Esta condena aparta a Alberto de su labor como alcalde siendo sustituido por Lorena Rodríguez en diciembre de 2014. Sin embargo, la persecución, que deja de ser política para convertirse en personal, se mantiene y Alberto se ve sometido a un segundo juicio, por prevaricación urbanística, tras conceder una licencia de primera ocupación a unas viviendas en la localidad, pese a existir un informe del técnico municipal, y otro del secretario, que advertían de su disconformidad con tal concesión.

Aún a la vista a estos informes, no vinculantes, Alberto decidió otorgar la licencia por considerar que de esta manera se evitaba que los vecinos perdieran la inversión realizada hasta el momento y se quedaran en la calle, con el compromiso del constructor de finalizar la urbanización de la parcela en los plazos establecidos. Para asegurar esta finalización el constructor depositó un aval que permitía cubrir los gastos en caso de incumplir su compromiso.

Desafortunadamente el constructor cayó en quiebra antes de finalizar las obras, y el aval no pudo ser ejecutado porque un error administrativo, no achacable a la labor política, había permitido que este caducase.

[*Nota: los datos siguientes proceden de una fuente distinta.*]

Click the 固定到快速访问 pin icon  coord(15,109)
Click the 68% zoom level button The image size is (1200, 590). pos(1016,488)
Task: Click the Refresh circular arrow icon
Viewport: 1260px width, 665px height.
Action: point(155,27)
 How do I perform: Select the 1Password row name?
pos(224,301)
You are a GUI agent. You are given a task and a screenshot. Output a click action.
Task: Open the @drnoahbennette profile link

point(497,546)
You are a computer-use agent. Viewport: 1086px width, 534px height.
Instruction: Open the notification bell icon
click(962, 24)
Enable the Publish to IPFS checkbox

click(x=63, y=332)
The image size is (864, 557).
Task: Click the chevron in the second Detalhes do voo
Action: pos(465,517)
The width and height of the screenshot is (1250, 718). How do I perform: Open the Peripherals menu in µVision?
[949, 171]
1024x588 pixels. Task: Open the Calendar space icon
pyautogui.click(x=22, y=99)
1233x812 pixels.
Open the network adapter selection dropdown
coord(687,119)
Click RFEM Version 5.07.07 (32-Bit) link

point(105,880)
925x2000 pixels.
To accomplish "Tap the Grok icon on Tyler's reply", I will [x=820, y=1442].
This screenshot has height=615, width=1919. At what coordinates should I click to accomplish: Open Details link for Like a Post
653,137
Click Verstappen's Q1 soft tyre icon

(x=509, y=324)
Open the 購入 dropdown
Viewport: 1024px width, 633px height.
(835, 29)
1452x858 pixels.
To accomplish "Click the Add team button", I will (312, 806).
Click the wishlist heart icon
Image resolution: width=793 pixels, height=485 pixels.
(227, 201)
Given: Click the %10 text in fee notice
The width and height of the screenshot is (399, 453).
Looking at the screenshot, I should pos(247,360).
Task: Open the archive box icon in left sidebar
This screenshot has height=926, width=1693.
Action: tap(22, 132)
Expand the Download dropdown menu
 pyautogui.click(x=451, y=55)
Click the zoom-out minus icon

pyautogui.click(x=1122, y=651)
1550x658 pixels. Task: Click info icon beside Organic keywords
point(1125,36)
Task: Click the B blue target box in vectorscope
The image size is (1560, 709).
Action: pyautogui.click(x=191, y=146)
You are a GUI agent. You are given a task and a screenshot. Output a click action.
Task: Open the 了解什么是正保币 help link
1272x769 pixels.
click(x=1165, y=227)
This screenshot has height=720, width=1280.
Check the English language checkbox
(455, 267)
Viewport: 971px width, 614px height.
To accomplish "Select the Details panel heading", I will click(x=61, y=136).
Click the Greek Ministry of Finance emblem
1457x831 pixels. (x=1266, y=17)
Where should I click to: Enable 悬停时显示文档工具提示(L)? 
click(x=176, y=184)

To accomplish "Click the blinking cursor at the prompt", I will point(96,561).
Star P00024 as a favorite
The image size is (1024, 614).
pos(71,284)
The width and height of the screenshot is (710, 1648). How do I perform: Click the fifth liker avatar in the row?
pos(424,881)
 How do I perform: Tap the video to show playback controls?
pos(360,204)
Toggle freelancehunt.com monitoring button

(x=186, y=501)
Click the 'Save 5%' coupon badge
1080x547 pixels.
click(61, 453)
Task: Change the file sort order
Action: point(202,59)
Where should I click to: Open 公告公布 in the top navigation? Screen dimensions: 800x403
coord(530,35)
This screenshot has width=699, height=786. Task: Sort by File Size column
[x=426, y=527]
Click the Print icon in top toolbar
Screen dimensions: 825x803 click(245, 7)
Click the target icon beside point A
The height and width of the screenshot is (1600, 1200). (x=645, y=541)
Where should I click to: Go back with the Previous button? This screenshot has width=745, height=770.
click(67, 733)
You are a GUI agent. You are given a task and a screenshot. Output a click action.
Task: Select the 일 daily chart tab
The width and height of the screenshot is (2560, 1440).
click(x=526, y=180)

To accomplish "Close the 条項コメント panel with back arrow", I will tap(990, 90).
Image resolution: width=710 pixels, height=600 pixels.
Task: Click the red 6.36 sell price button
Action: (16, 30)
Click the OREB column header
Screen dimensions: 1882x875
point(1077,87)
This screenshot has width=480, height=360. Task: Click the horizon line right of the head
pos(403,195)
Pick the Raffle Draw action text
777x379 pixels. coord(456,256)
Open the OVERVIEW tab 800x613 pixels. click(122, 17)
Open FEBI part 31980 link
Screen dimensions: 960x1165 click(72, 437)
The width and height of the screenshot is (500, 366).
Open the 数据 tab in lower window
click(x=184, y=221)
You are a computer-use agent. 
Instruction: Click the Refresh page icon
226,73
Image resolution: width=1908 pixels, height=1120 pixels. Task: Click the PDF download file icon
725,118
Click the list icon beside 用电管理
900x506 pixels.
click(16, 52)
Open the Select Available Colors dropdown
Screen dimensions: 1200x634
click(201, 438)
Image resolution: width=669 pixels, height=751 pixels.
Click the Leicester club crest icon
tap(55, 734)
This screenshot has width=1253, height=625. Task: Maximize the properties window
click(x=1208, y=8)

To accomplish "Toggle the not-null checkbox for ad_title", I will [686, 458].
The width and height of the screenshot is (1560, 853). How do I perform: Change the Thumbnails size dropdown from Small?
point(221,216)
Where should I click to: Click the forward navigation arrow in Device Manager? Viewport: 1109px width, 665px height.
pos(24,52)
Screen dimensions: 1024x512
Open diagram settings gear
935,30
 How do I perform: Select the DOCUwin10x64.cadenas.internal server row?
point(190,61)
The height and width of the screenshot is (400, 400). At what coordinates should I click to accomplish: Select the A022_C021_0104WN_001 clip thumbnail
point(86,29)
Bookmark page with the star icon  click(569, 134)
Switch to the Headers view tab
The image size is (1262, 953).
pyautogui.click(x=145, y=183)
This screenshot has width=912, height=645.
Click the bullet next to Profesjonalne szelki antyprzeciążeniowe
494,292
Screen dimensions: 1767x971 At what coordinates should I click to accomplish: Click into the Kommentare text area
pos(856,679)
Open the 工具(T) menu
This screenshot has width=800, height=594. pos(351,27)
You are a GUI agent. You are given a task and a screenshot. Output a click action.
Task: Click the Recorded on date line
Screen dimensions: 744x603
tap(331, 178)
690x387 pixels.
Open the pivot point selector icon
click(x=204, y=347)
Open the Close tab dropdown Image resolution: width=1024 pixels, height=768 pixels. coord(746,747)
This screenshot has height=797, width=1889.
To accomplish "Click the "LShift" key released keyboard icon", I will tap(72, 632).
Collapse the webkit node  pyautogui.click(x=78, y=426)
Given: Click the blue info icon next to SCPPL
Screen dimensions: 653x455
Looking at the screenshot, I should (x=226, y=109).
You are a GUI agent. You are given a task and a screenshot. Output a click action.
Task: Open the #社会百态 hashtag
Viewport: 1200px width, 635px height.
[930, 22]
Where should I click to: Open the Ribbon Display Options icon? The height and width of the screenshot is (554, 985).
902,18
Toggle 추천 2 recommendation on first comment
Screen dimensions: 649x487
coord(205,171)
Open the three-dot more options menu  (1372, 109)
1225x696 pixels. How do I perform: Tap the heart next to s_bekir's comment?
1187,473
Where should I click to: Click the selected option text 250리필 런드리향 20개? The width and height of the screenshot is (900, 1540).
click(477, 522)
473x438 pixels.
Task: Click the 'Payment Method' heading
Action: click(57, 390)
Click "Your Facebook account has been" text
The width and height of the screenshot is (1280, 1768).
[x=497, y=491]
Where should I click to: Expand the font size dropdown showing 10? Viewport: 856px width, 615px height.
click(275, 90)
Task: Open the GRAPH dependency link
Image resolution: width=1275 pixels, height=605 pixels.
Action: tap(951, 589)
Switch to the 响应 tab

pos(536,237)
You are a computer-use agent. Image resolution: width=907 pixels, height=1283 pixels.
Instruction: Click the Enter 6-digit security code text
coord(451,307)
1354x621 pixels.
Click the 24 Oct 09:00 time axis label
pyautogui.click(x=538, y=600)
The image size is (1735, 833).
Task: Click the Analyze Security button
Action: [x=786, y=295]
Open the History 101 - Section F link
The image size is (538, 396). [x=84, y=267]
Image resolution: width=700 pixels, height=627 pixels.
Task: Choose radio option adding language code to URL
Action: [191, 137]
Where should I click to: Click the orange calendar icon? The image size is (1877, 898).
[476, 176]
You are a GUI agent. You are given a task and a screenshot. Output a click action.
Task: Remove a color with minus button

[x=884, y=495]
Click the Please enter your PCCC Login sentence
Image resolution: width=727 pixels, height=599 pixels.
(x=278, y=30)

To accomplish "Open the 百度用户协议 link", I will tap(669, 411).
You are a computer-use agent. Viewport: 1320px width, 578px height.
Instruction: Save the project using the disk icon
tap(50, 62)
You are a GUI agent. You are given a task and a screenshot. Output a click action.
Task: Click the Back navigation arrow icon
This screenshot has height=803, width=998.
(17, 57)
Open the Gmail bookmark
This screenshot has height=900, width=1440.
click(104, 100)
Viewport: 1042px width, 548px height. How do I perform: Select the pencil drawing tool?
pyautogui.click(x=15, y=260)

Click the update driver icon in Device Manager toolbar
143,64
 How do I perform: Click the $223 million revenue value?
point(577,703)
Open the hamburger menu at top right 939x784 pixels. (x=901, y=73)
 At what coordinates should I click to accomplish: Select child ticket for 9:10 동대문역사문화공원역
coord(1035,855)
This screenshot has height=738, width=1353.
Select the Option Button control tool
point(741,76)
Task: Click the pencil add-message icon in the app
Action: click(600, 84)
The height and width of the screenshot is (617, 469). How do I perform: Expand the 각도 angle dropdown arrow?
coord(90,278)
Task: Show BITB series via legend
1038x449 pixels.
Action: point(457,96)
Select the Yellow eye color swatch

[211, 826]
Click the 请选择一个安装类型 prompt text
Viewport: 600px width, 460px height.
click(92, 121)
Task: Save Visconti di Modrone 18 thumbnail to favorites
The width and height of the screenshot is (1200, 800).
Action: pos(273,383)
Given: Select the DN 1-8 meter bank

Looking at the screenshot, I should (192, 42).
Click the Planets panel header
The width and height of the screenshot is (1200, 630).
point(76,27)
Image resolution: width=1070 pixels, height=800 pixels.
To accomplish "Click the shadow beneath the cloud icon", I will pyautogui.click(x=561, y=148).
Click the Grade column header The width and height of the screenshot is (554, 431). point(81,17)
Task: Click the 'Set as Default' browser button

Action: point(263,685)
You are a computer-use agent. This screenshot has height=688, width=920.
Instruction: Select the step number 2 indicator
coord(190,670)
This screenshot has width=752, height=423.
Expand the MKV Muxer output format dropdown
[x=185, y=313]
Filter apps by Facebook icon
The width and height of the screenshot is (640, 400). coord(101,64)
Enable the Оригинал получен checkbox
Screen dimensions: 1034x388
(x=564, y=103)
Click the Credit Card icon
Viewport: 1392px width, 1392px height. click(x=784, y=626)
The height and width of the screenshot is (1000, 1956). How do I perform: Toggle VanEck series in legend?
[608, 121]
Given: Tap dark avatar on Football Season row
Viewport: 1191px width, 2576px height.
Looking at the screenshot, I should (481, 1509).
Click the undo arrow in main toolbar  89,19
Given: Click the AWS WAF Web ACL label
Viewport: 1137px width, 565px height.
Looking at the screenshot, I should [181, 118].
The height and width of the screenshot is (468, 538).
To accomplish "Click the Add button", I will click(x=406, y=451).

Desde entonces, los mismos vecinos que hasta ese momento habían implorado a Alberto que les concediese la licencia de primera ocupación para no perder sus viviendas, organizados por los dos hermanos Bueno, cuyo padre es curiosamente el propietario de la parcela dónde se realizó la urbanización, se convierten en denunciantes y solicitan, por la vía penal, que se responsabilice al entonces alcalde de forma particular y personal, de los daños derivados por esta situación, renunciando por tanto a la vía civil, que les habría permitido recuperar su dinero de forma inmediata gracias al seguro de responsabilidad civil suscrito por el ayuntamiento. Engañados por el gabinete de abogados que ha dirigido todas las acciones legales contra el exalcalde, renuncian a la vía más sencilla para meterse en una contienda particular contra él.

En octubre de 2015 se ha fallado la nueva sentencia, declarando a Alberto Cañedo culpable del delito de prevaricación urbanística, sentencia que será recurrida ante la audiencia provincial y que deja ver la buena intención existente en el momento de la comisión del delito y la ausencia de beneficio particular por parte del entonces alcalde de Carcaboso.

La sentencia lo inhabilita por otros 8 años pero no contempla ningún tipo de responsabilidad subsidiaria, por lo que los denunciantes habrán perdido su oportunidad de resarcirse de la inversión que realizaron para terminar por su cuenta la urbanización pendiente.

A la vista de la sentencia la juez considera que el delito existe, pero más como consecuencia de una falta administrativa realizada por buena fe que por una clara intencionalidad de delinquir.

Mientras Extremadura ha perdido a uno de sus grandes políticos, de las personas que han luchado por un mundo mejor y más justo y al que, lamentablemente, lo han frenado con las herramientas de las que dispone el sistema para que ninguno nos salgamos de la vereda que él mismo marca.